**Jobs:**
a) Name every dish that the piece on summer tomatoes says is made with tomatoes.
b) From the piece on summer tomatoes, reproduce the passage starting with "Chopped, drizzled with" and going on through "time of year.".

── Text section ──

Summer summed up in one bite.

Tomatoes and basil. Like peas in a pod.

Eating a garden fresh tomato epitomizes the season more than anything else. Even more than my first bite of a peach after a year's longing for the fruit synonymous with Niagara. I imagine tasting the sun's rays in each bite  of red, yellor, orange, brown and green tomato — some sweet, some acidic, all of them juicy.

Basil is just like the cherry on top.

Easy. Summer. Food.

But this year, in addition to filling up on Caprese salad with buffalo mozzarella, I've taken to roasting my tomatoes whenever the occasion calls for it — or at least, whenever I can make the occasion call for it, which, lucky for me, is whenever I want. And that's been often.

Chopped, drizzled with olive oil, sprinkled with salt and into the over on 450F for 40 minutes, turning once and letting the skins brown. It's heaven and it's versatile, from tossing them with pasta topped with fresh basil to this simple tomato soup that induced lip-smacking  and self-congratulatory back slapping for a job well done in the kitchen.

And all because I wanted to take the easy way out of dinner, as I'm often wont to do at this time of year.


Roasted tomatoes, out of the oven.

───
── Source excerpt ──

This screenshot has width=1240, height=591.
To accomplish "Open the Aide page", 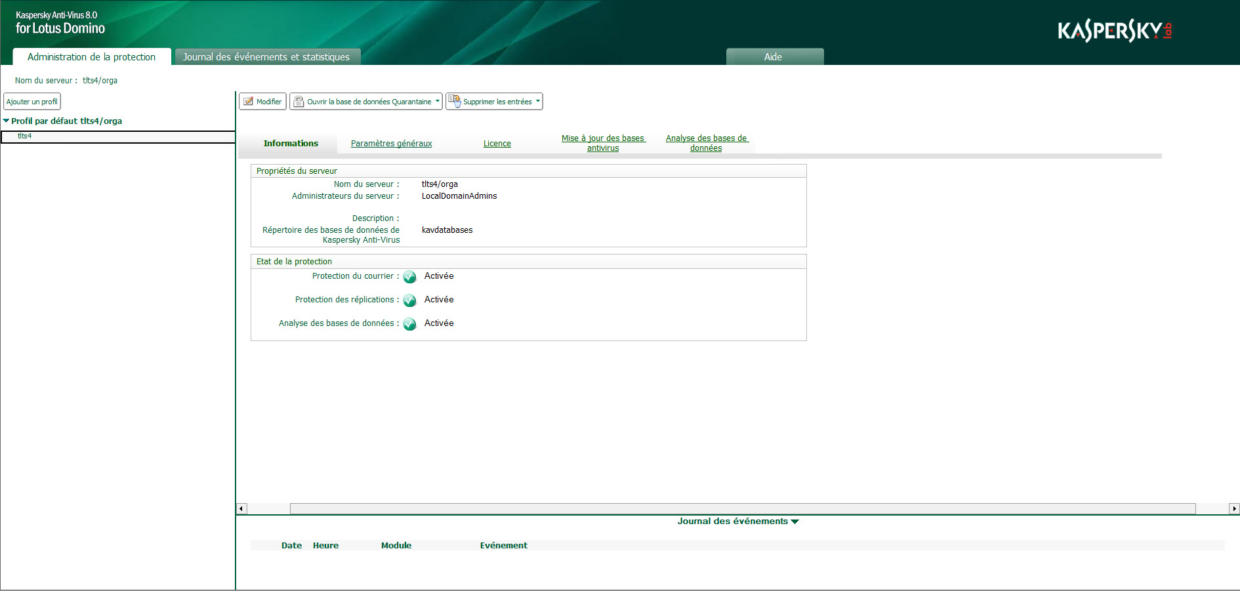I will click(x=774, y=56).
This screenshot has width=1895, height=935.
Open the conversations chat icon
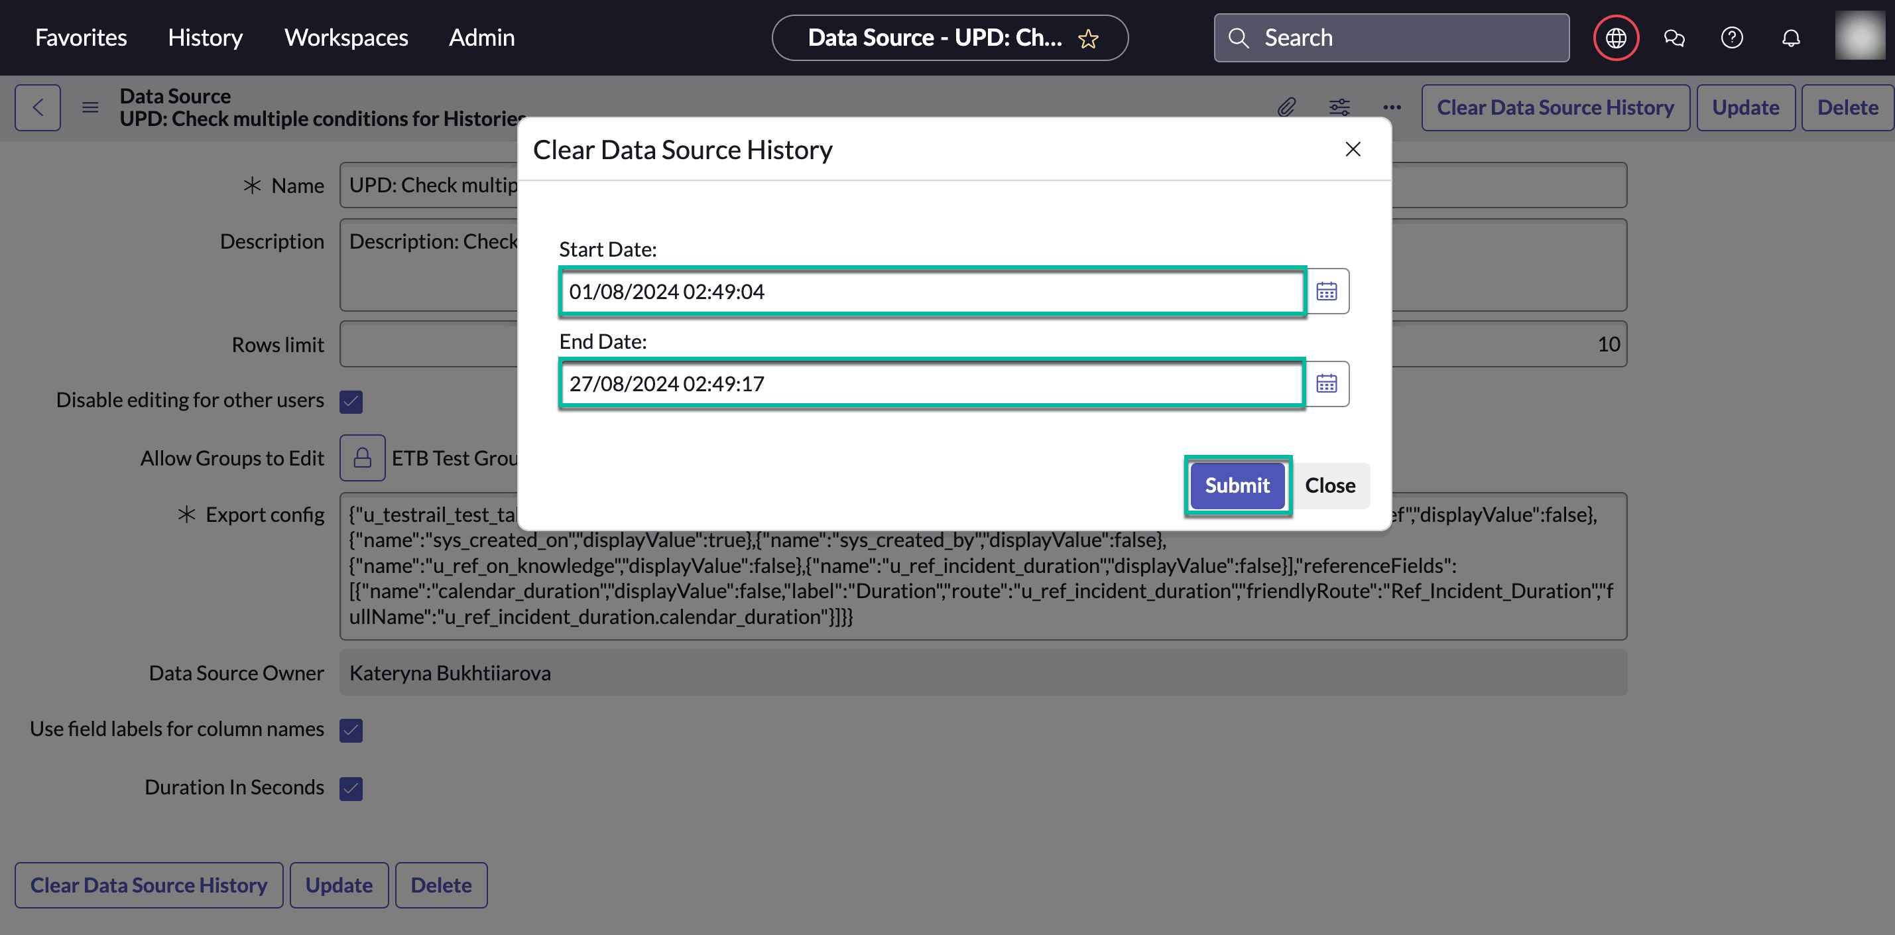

───

**Solved tasks:**
a)
- Caprese salad with buffalo mozzarella
- Pasta tossed with roasted tomatoes and topped with fresh basil
- Simple tomato soup

b)
Chopped, drizzled with olive oil, sprinkled with salt and into the over on 450F for 40 minutes, turning once and letting the skins brown. It's heaven and it's versatile, from tossing them with pasta topped with fresh basil to this simple tomato soup that induced lip-smacking  and self-congratulatory back slapping for a job well done in the kitchen.

And all because I wanted to take the easy way out of dinner, as I'm often wont to do at this time of year.